Le défendeur fait preuve d’une résistance abusive qui doit être sanctionnée par des dommages-intérêts pour la somme provisionnelle de 300 euros, dès lors qu’elle a conservé le local qu’elle n’occupait plus mais avait donné irrégulièrement en sous-location.
Le défendeur, qui succombe à l’instance, doit en supporter les dépens.
Il est condamné à payer la somme de 800 euros par application des dispositions de l’article 700 du Code de procédure civile.
PAR CES MOTIFS
Statuant publiquement, par décision réputée contradictoire et en premier ressort,
CONSTATONS la résiliation du bail à la date du 31 août 2024.
CONDAMNONS [Z] [K] à payer à la société JAC la somme provisionnelle de 16574 (seize mille cinq cent soixante-quatorze) euros au titre des loyers, des charges et des taxes arrêtés au mois d’octobre 2024.
CONDAMNONS [Z] [K] et tout occupant de son chef à quitter les lieux, si besoin est par expulsion, avec le concours si nécessaire de la force publique et d’un serrurier.

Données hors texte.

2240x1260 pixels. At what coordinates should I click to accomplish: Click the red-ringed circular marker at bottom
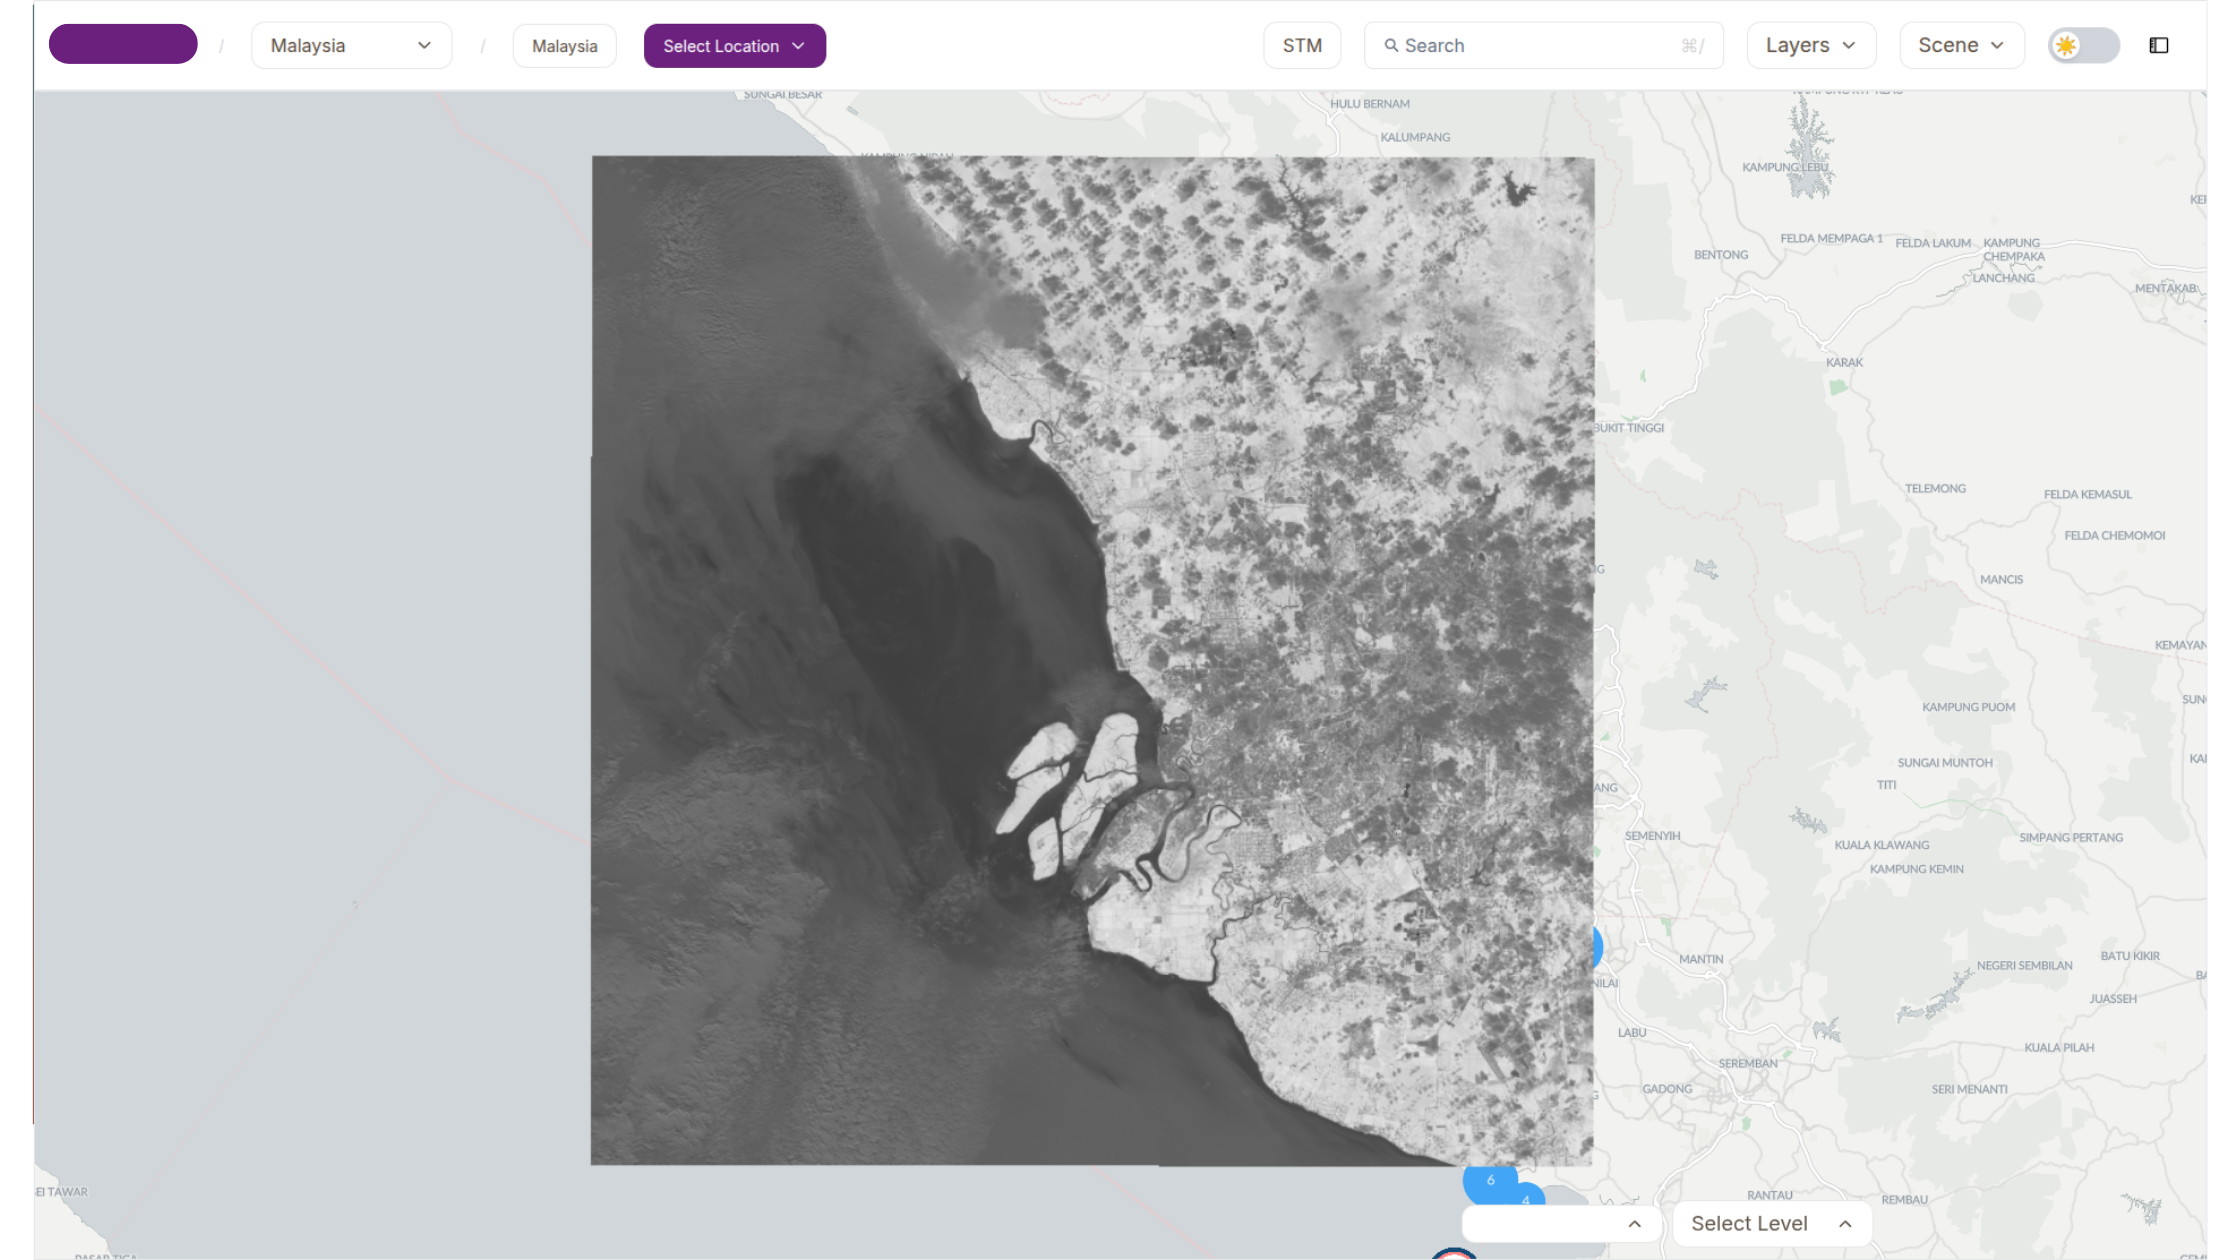coord(1454,1254)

CONDAMNONS [Z] [K] à payer une indemnité d’occupation provisionnelle d’un montant équivalent à celui des loyers hors taxes et des charges du mois de novembre 2024 jusqu’au départ effectif des lieux.
CONDAMNONS [Z] [K] à payer à la société JAC la somme provisionnelle de 300 (trois cents) euros à titre de dommages-intérêts.